>>

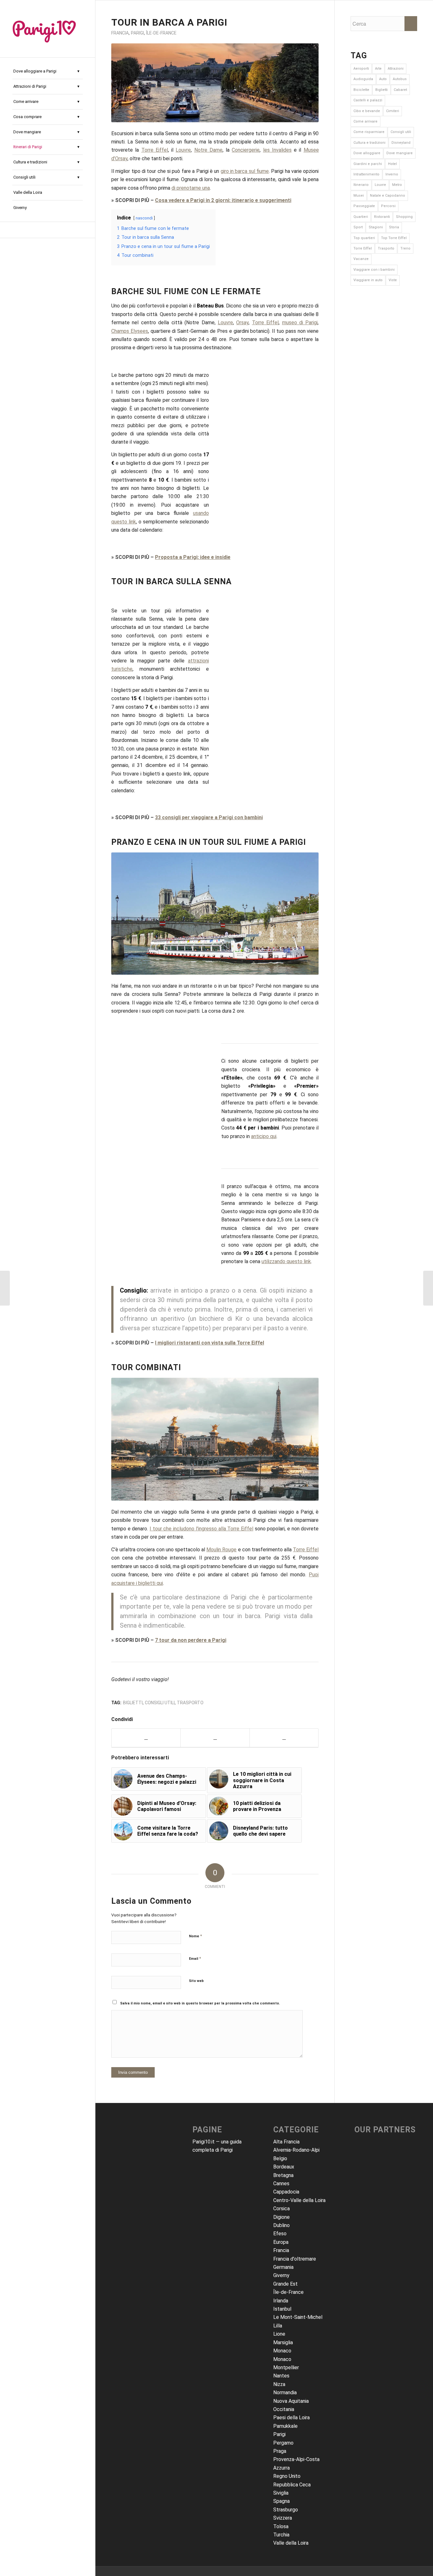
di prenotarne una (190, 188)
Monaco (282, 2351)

<<
>>

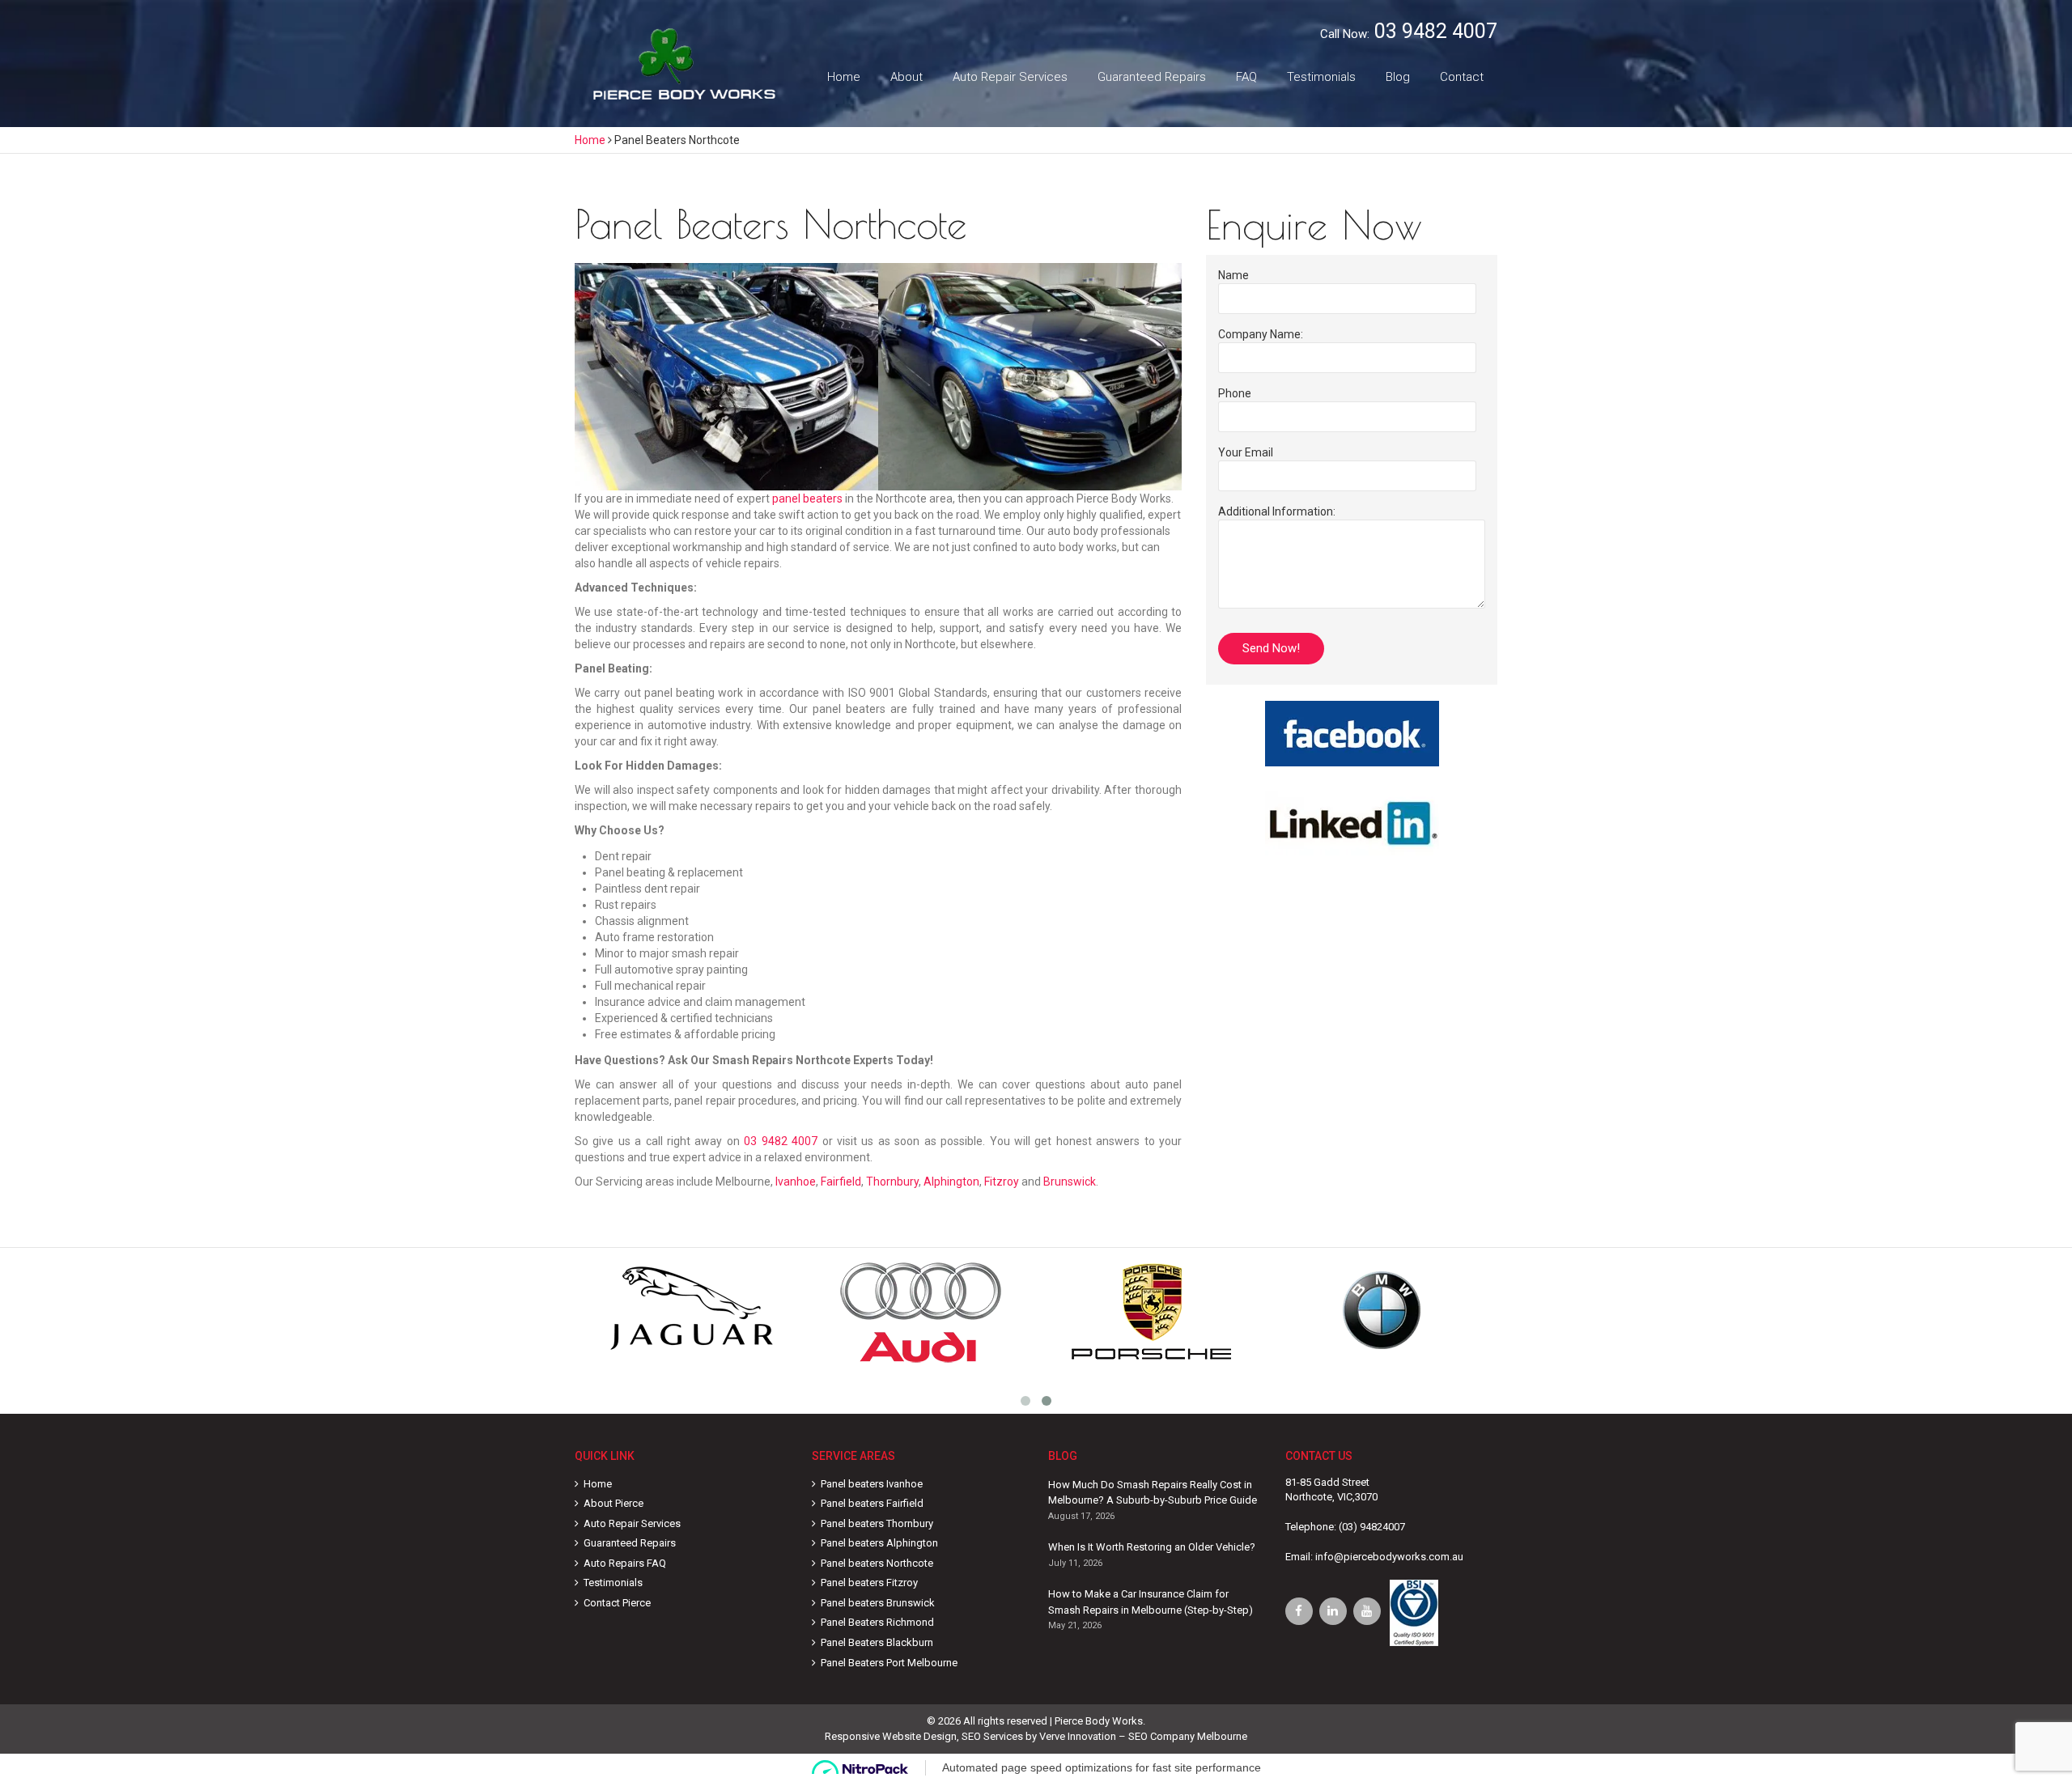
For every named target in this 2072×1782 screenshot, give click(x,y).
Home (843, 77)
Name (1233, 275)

<<

* **Task to carry out**: In the listing above, find the line containing "For every named" and the line containing "Name (1233, 275)", then repeat those two lines and everything between them exactly.

* **Answer below**:
For every named target in this 2072×1782 screenshot, give click(x,y).
Home (843, 77)
Name (1233, 275)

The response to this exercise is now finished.